La llegada de la primavera y la tradición de las flores amarillas
Cada 21 de septiembre, el hemisferio sur celebra el inicio de la primavera, un momento que ha cobrado especial relevancia entre jóvenes y adultos gracias a una tendencia que ha florecido en las redes sociales. Regalar flores amarillas se ha convertido en un símbolo de afecto y alegría, una forma de expresar sentimientos hacia seres queridos. Este fenómeno no solo es un gesto romántico o amistoso, sino también una oportunidad comercial significativa para emprendedores y empresas del sector floral.
Las cifras son reveladoras: durante esta fecha, los pedidos de flores pueden aumentar hasta un asombroso 2000% en comparación con días normales, según datos de plataformas como Rappi. Este incremento no solo refleja el deseo de compartir alegría, sino también cómo las redes sociales han transformado costumbres tradicionales en oportunidades económicas. La popularidad del regalo se extiende más allá del ámbito personal; se ha convertido en una estrategia efectiva para impulsar ventas en floristerías y negocios relacionados.
Pocos conocen que esta moda tiene raíces en la cultura popular argentina.
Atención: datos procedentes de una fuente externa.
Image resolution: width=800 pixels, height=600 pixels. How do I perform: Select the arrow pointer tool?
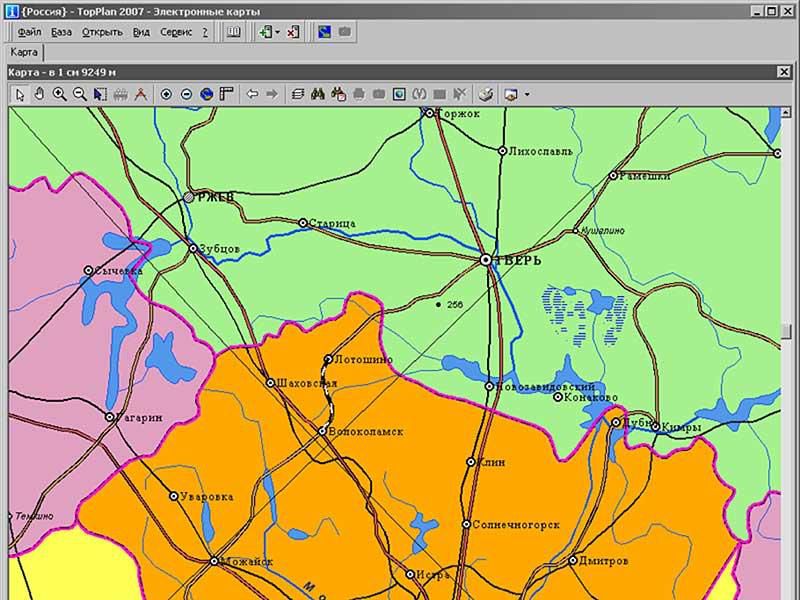coord(19,94)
La serie Floricienta, emitida por primera vez en 2004 e interpretada por Florencia Bertotti, incluye una canción que menciona estas flores como parte fundamental de su narrativa. Así, lo que comenzó como un elemento dentro de una historia ficticia ha trascendido a la vida real, convirtiéndose en un símbolo asociado a momentos especiales.
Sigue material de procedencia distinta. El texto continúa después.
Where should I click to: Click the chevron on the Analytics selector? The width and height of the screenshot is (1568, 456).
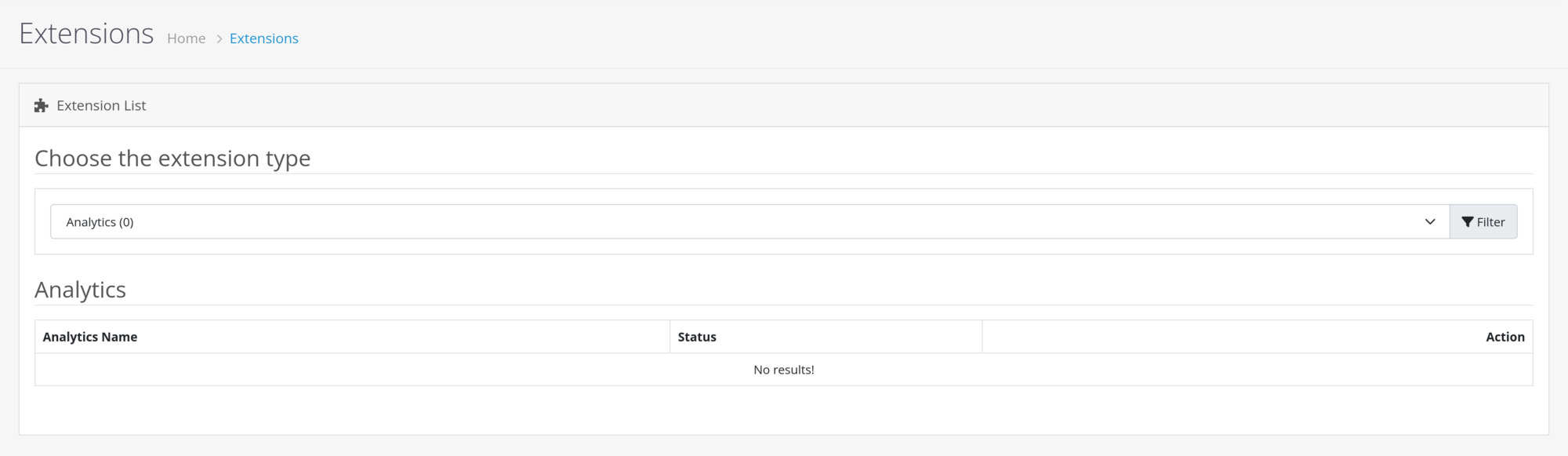click(1430, 221)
Las flores amarillas no solo son visualmente atractivas; su color simboliza la amistad y transmite optimismo. Son ideales para alegrar espacios como salas o comedores, aportando luz y belleza al hogar. Además, son un regalo perfecto para aquellos que atraviesan momentos difíciles o celebran logros personales, como ascensos laborales o aniversarios.
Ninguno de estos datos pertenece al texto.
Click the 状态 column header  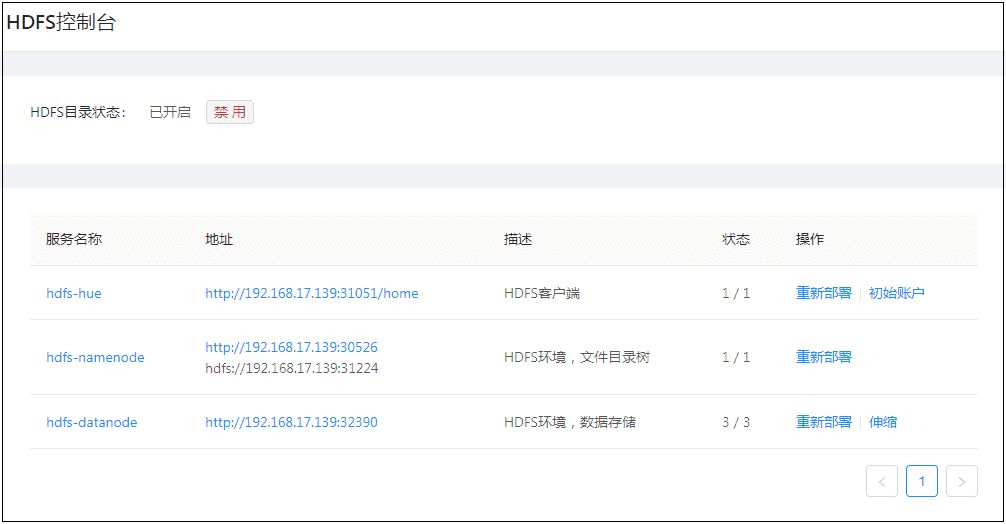736,239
A medida que se acerca el 21 de septiembre, muchas personas en países como Perú, Argentina y Chile están listas para recibir la primavera con los brazos abiertos y ramos vibrantes de flores amarillas. Esta celebración no solo representa el cambio estacional; es también una oportunidad para fortalecer vínculos afectivos a través de gestos simples pero significativos.